Deutsche Bank paie le prix fort sur les marchés

le 12/02/2019

Alexandre Garabedian,

Se financer à bas coût a toujours constitué un avantage concurrentiel de taille pour les entreprises allemandes en Europe. Mais pour Deutsche Bank, ces temps sont révolus. Le groupe a dû payer le prix fort la semaine dernière afin de placer 3 milliards de dette en euros. Deux transactions en particulier ont retenu l’attention des observateurs. Pour se financer à 2 ans, Deutsche Bank a dû offrir aux investisseurs une marge de 180 points de base au-dessus de la courbe des taux swaps, un niveau très élevé pour une maturité aussi courte. Le groupe a également placé un emprunt d’échéance 7 ans à une marge de 230 points de base. A titre de comparaison, sa rivale BNP Paribas n’avait payé que 50 points de base dans une opération du même type. Pour avoir accès au marché, Deutsche Bank doit aujourd’hui payer un tarif équivalent à celui d’une banque espagnole comme CaixaBank.

Ces niveaux de prix reflètent la défiance qui s’est installée progressivement chez les investisseurs, alors que le groupe tarde à consolider son modèle économique. Un autre indicateur en témoigne, le CDS de la banque, qui mesure le prix de l’assurance contre un défaut de paiement de Deutsche Bank : son niveau a doublé en un an et dépasse largement celui de Commerzbank, pourtant loin d’être le meilleur élève de la classe bancaire.

Le directeur financier de la banque allemande, James von Moltke, l’a admis la semaine dernière devant des investisseurs : sa priorité est d’abaisser le coût de financement du groupe et de redresser sa notation.

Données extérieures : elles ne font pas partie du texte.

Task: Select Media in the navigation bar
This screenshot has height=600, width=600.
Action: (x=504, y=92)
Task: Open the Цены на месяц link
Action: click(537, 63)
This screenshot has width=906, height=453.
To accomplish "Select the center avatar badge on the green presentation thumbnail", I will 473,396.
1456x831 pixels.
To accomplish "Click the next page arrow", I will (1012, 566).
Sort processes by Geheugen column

Deutsche Bank est en effet menacée d’être emportée dans un tourbillon que toutes les banques redoutent. Avec une matière première aussi chère, plus moyen de rivaliser avec le gratin des banques d’investissement ; le groupe perd des clients, des revenus ; ses résultats baissent, sa qualité de crédit se dégrade, et ses prêteurs lui dictent des conditions toujours plus onéreuses. Pour Deutsche Bank, qui prévoit de lever entre 20 et 25 milliards d’euros cette année sur les marchés, il devient urgent de rompre le cercle vicieux.